EXERCISE DESCRIPTION >>
Reproduce verbatim the stretch of entries from the line containing "Click the Solar panel icon showing 23 kWh" through the line containing "I will point(46,18).", inclusive.
* start *
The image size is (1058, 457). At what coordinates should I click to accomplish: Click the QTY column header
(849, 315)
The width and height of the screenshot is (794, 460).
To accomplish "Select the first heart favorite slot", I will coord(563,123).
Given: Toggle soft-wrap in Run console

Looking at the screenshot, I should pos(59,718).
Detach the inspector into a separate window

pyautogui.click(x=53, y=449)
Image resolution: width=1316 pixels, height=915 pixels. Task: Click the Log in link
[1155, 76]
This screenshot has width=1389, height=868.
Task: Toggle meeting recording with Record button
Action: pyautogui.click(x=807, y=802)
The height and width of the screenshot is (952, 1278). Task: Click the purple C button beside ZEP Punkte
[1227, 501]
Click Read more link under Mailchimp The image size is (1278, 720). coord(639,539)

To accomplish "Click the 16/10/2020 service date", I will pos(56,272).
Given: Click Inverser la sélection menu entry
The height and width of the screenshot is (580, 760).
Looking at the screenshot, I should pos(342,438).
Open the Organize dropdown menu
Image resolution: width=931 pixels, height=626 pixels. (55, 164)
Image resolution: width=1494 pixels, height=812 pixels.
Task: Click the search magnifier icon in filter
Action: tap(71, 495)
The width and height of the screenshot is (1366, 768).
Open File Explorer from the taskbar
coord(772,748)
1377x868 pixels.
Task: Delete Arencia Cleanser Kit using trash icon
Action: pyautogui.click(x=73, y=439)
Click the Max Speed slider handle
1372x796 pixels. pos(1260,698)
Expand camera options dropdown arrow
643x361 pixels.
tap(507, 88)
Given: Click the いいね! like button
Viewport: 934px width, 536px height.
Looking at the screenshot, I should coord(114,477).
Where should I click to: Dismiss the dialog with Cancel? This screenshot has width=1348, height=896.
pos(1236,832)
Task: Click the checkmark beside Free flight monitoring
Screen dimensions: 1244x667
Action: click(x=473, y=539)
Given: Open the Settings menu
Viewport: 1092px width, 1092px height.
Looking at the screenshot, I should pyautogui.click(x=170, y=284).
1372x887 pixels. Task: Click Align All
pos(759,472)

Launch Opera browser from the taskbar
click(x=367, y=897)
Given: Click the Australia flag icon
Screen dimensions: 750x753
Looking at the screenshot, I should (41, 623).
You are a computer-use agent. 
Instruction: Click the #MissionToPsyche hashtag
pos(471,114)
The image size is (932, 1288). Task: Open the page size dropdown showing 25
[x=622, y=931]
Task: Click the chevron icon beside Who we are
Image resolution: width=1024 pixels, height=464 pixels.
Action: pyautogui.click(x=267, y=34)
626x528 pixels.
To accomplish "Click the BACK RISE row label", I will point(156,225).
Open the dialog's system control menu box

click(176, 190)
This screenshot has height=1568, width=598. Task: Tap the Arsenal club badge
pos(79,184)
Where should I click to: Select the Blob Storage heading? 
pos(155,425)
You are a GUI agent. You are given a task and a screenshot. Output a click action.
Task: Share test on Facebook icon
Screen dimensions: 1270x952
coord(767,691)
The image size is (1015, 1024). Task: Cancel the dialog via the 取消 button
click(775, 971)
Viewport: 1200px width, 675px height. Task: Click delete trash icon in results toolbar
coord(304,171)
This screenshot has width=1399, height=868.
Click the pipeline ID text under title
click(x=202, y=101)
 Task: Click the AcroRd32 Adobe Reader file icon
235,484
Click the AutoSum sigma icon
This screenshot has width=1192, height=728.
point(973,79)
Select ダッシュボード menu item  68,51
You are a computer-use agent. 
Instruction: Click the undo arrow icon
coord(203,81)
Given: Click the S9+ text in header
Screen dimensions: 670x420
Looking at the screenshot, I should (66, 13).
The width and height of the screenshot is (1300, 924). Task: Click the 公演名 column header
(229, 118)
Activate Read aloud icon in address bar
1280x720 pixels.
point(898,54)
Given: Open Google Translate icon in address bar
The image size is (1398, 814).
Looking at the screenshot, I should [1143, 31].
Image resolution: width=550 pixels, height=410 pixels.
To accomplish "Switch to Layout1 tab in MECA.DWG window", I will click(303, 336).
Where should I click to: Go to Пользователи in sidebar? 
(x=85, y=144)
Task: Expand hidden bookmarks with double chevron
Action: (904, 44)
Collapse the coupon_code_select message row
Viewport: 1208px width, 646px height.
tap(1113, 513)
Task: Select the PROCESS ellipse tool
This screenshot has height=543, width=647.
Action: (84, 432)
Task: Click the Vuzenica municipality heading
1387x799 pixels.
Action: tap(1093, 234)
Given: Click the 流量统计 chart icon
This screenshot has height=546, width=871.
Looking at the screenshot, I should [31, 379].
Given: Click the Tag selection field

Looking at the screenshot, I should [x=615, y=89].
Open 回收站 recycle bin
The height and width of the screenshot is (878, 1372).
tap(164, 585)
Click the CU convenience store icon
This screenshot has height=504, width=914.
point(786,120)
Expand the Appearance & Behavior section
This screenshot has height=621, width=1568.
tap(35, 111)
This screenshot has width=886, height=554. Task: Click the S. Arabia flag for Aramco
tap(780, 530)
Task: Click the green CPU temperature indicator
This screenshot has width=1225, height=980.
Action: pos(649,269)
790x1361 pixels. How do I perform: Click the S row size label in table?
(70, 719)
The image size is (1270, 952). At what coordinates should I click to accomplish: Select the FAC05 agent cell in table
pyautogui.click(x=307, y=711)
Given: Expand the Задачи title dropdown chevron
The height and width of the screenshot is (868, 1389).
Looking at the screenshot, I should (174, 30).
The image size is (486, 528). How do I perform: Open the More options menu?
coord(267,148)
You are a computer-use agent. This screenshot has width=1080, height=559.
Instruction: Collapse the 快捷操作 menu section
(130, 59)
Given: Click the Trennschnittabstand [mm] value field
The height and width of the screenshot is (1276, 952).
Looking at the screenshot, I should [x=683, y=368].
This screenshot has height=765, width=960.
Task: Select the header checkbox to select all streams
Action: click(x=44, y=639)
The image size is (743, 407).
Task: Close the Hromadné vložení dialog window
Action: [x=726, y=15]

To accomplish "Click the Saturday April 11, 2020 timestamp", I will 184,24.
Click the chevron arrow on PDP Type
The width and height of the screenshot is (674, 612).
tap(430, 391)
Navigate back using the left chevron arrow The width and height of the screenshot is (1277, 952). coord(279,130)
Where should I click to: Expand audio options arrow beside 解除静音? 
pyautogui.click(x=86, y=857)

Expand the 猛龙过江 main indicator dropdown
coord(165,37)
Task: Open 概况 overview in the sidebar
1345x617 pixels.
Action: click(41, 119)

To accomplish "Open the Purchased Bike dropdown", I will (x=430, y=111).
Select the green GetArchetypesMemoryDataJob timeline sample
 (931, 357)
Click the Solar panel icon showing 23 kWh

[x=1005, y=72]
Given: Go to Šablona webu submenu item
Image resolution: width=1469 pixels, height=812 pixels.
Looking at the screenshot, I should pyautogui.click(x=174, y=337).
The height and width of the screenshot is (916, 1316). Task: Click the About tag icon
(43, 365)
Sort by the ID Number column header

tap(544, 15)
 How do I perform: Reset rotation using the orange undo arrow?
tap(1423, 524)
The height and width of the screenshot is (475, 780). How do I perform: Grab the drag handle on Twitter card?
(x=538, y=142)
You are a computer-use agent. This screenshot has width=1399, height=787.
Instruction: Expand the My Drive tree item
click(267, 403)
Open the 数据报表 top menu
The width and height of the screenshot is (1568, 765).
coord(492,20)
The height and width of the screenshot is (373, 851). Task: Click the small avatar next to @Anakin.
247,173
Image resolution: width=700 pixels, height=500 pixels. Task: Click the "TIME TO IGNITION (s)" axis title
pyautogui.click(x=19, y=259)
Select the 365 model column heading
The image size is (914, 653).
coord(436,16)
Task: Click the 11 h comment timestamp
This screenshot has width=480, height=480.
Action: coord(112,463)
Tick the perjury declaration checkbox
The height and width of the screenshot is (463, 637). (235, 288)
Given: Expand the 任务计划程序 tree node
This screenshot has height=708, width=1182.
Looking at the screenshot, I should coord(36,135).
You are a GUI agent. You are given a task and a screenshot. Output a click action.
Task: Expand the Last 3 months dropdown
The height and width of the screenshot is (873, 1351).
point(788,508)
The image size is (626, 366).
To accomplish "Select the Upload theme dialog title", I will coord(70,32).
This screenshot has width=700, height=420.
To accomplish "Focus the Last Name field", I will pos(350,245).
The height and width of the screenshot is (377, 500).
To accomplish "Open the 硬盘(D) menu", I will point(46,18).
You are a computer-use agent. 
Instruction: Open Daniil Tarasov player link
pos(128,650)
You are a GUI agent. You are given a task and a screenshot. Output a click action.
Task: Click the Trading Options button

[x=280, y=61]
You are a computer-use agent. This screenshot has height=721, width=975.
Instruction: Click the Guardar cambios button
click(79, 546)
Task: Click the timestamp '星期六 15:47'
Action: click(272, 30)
* end *
EXERCISE OUTPUT >>
Click the Solar panel icon showing 23 kWh

[x=1005, y=72]
Given: Go to Šablona webu submenu item
Image resolution: width=1469 pixels, height=812 pixels.
Looking at the screenshot, I should pyautogui.click(x=174, y=337).
The height and width of the screenshot is (916, 1316). Task: Click the About tag icon
(43, 365)
Sort by the ID Number column header

tap(544, 15)
 How do I perform: Reset rotation using the orange undo arrow?
tap(1423, 524)
The height and width of the screenshot is (475, 780). How do I perform: Grab the drag handle on Twitter card?
(x=538, y=142)
You are a computer-use agent. This screenshot has width=1399, height=787.
Instruction: Expand the My Drive tree item
click(267, 403)
Open the 数据报表 top menu
The width and height of the screenshot is (1568, 765).
coord(492,20)
The height and width of the screenshot is (373, 851). Task: Click the small avatar next to @Anakin.
247,173
Image resolution: width=700 pixels, height=500 pixels. Task: Click the "TIME TO IGNITION (s)" axis title
pyautogui.click(x=19, y=259)
Select the 365 model column heading
The image size is (914, 653).
coord(436,16)
Task: Click the 11 h comment timestamp
This screenshot has width=480, height=480.
Action: coord(112,463)
Tick the perjury declaration checkbox
The height and width of the screenshot is (463, 637). (235, 288)
Given: Expand the 任务计划程序 tree node
This screenshot has height=708, width=1182.
Looking at the screenshot, I should coord(36,135).
You are a GUI agent. You are given a task and a screenshot. Output a click action.
Task: Expand the Last 3 months dropdown
The height and width of the screenshot is (873, 1351).
point(788,508)
The image size is (626, 366).
To accomplish "Select the Upload theme dialog title", I will coord(70,32).
This screenshot has width=700, height=420.
To accomplish "Focus the Last Name field", I will pos(350,245).
The height and width of the screenshot is (377, 500).
To accomplish "Open the 硬盘(D) menu", I will point(46,18).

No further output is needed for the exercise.